Der Verwaltungsrechtsweg ist auch dann nicht verschlossen, wenn es für die Entscheidung auf die Gültigkeit einer untergesetzlichen Rechtsnorm – einschließlich ihrer Verfassungsmäßigkeit – ankommt. Gegebenenfalls können die Verwaltungsgerichte die Verfassungswidrigkeit einer solchen Rechtsnorm in den Gründen ihrer Entscheidung selbst feststellen (vgl. BVerwGE 80, 355 ≪358 f.≫). Als statthafte Klageart kommt eine Feststellungsklage gemäß § 43 VwGO in Betracht (vgl. BVerwGE 39, 247 ≪248 f.≫, allerdings im Zusammenhang mit einem förmlichen Gesetz; Pietzcker, in: Schoch/Schmidt-Aßmann/Pietzner, VwGO I, Stand: Januar 2000, § 43 Rn. 25; Pielow, Die Verwaltung 1999, S. 445, 468 f.), wenn und soweit – wie hier – die Norm keines gesonderten Vollzugsaktes mehr bedarf und deshalb unmittelbar verpflichtende Wirkungen entfaltet (vgl. Pielow, aaO, S. 468 f., unter Bezugnahme auf die Rechtsprechung des Bundessozialgerichts zu so genannten self-executing-Normen in BSGE 72, 15 ≪19 f.≫; Pietzcker, aaO, Rn. 25 a.E.). Eine verwaltungsgerichtliche Klage könnte etwa die Feststellung zum Ziel haben, dass die Verpackungsverordnung wegen Fehlens einer Ermächtigungsgrundlage nichtig ist. Diese Rechtsauffassung zur Prüfungs- und Verwerfungskompetenz der Verwaltungsgerichte steht im Einklang mit der Rechtsprechung des Bundesverfassungsgerichts, nach der sich dessen Verwerfungsmonopol nur auf nachkonstitutionelle Gesetze im formellen Sinn, nicht aber auf Rechtsverordnungen bezieht (vgl. BVerfGE 68, 319 ≪326≫; BVerfG, NVwZ 1998, S. 169 f.; BVerfG, NJW 1999, S. 2031). Dem steht auch nicht das Urteil des Ersten Senats des Bundesverfassungsgerichts vom 16. Februar 2000 (vgl. NJW 2000, S. 857 ff.) zu § 1 Abs. 1 und § 2 Abs. 1 der Verordnung über das Verbot der Verwendung bestimmter Stoffe zur Herstellung von Arzneimitteln (Frischzellen-Verordnung) vom 4. März 1997 (BGBl I S. 432) entgegen. In diesem Fall waren die Versuche der dortigen Beschwerdeführer, vor den Verwaltungsgerichten im Wege der einstweiligen Anordnung wirkungsvollen Rechtsschutz zu erlangen, erfolglos geblieben.
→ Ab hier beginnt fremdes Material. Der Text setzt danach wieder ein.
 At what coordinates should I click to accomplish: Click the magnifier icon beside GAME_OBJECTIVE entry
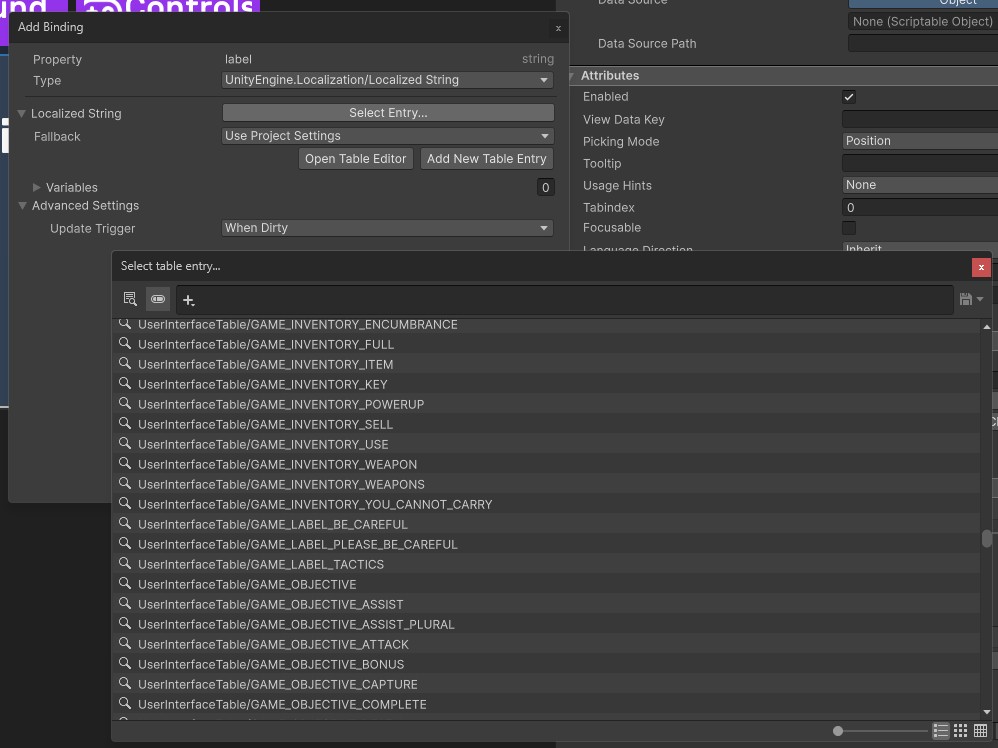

b) Dass es den Beschwerdeführern unzumutbar sein könnte, ihre Interessen zunächst vor den Verwaltungsgerichten zu verfolgen, ist nicht erkennbar. Eine Entscheidung des Bundesverfassungsgerichts vor Erschöpfung des Rechtswegs ist nach dem insoweit sinngemäß anwendbaren § 90 Abs. 2 Satz 2 BVerfGG nur dann möglich, wenn die Verfassungsbeschwerde von allgemeiner Bedeutung ist und die Erschöpfung des Rechtswegs auch im Hinblick auf den Sinn des Subsidiaritätsprinzips, eine vorherige Klärung der tatsächlichen und rechtlichen Fragen durch die allgemein zuständigen Gerichte zu gewährleisten, nicht geboten ist (vgl. BVerfGE 90, 128 ≪136 f.≫). Danach kommt ein Verzicht auf die Rechtswegerschöpfung hier nicht in Betracht. Von einer Beschreitung des Rechtswegs kann insbesondere deshalb nicht abgesehen werden, weil eine vorherige Klärung der tatsächlichen und einfachrechtlichen Fragen durch die allgemein zuständigen Gerichte notwendig ist. Der Grundsatz der Subsidiarität der Verfassungsbeschwerde soll gerade dazu dienen, dass – insbesondere bei neuen Rechtsvorschriften – verfassungsrechtlich relevante Tatsachen- und Rechtsfragen durch die allgemein zuständigen Gerichte hinreichend vorgeklärt werden. Dadurch soll erreicht werden, dass das Bundesverfassungsgericht nicht auf ungesicherter Tatsachen- und Rechtsgrundlage weit reichende Entscheidungen trifft. Bei der Rechtsanwendung durch die sachnäheren Fachgerichte können – aufgrund besonderen Sachverstands – möglicherweise für die verfassungsrechtliche Prüfung erhebliche Tatsachen zutage gefördert werden (vgl. BVerfGE 56, 54 ≪69≫; 79, 1 ≪20≫). Es kann grundsätzlich nicht Aufgabe des Bundesverfassungsgerichts sein, wie ein Gericht der ersten Tatsacheninstanz eines Verwaltungsprozesses tätig zu werden (vgl. BVerfGE 24, 367 ≪402≫).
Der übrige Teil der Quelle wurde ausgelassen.